Hope thats right did German years ago.

Reactions: Like 2


----------



## RIEFY (10/2/14)

all the best tom. please forward our new german shipping address via pm thanks lol. we waiting for yoy at our next vape meet

Sent from my GT-I9500 using Tapatalk HD

Reactions: Like 3


----------



## Tom (10/2/14)

Gazzacpt said:


> Mein Deutsch ist nicht so gut, aber das beste Tom
> 
> Hope thats right did German years ago.


lol...that is better then most germans do

Reactions: Like 1


----------



## Riaz (10/2/14)

All the best Tom.

I'm sure you will stay in touch

Reactions: Like 2


----------



## Zodiac (10/2/14)

You sound excited about it @Tom, thats great, wish you all the best for your stay in Germany, and would be awesome if you could hook up for a vape meet in Cape Town some time

Reactions: Like 1 | Agree 1


----------



## Tom (10/2/14)

Zodiac said:


> You sound excited about it @Tom, thats great, wish you all the best for your stay in Germany, and would be awesome if you could hook up for a vape meet in Cape Town some time


well Germany is the homeland, but SA will be in my heart too. Getting the best of both worlds from now on

Reactions: Like 1


----------



## Rowan Francis (10/2/14)

all the best chap.

Reactions: Like 1


----------



## Stroodlepuff (10/2/14)

All the best Tom  Hope you have a safe flight  Will have to visit you someday

Reactions: Like 1


----------



## Rex Smit (10/2/14)

May your travels be full of fluffy clouds...
all the best

Reactions: Like 1


----------



## TylerD (11/2/14)

Hoping you all of the best @Tom! Who am I gonna have coffee with now? Oi!
Have a great flight and Godspeed brother!
Talk to you soon.

Reactions: Like 1


----------



## BhavZ (11/2/14)

All the best Tom

Reactions: Like 1


----------



## Silver (11/2/14)

Wishing you all the best for your move and settling in process @Tom. Where in Germany will you be based?

Also, what devices (if any) do you plan on stealth vaping on the plane 

Thanks for all the help and advice.

Reactions: Like 1


----------



## Derick (11/2/14)

Best of luck Tom - hope you have a great time

Reactions: Like 1


----------



## vaalboy (11/2/14)

Good luck and travel safely!

Reactions: Like 1


----------



## CraftyZA (11/2/14)

At least you can get eisbein, and german beer now without paying premium prices for it. The beer is no longer "imports"
All the best man!
On my bucket list is is a european tour on bike that will include stops at frankfurt, munich, and obviously Lake Hallstatt.
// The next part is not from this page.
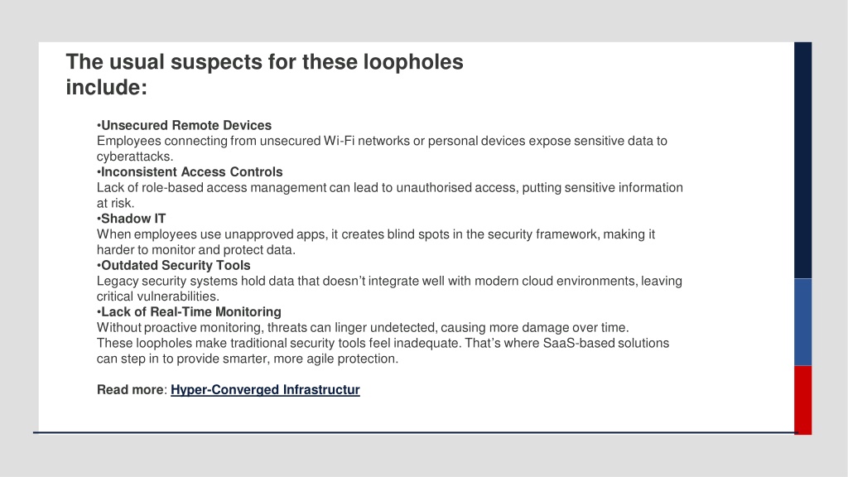Viewport: 848px width, 477px height.
Task: Select the Shadow IT heading
Action: click(x=132, y=219)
Perhaps one day we can share a few beers, and some "local" eishbeins.

Reactions: Like 1


----------



## Tom (11/2/14)

Silver1 said:


> Where in Germany will you be based?
> 
> Also, what devices (if any) do you plan on stealth vaping on the plane



I will live in the Lower Rhine area, next to the Dutch border.

Good question, I thought about vaping on the plane, when I smoked it was no issue for me. The flights to Europe are night flights, so normally I try and sleep as much as possible. That will already shorten the time that one has cravings 
I found it ok to stay away from cigs for the flight duration. If I get a chance I will ask onboard about the vaping, if they allow or tolerate it if done in stealth mode
Anyway, in my hand luggage goes: one Evod setup and the Nemesis / IgoL + a variety of juices


----------



## SVS1000 (11/2/14)

All the best Tom.


----------



## SunRam (11/2/14)

Was nice meeting you at the vape meet. All the best man.


----------



## ibanez (13/2/14)

Tom, look forward to catching up with you in Germany. 


Sent from my iPhone using Tapatalk

Reactions: Like 1


----------



## TylerD (13/2/14)

@Tom have a good flight! See you soon.


----------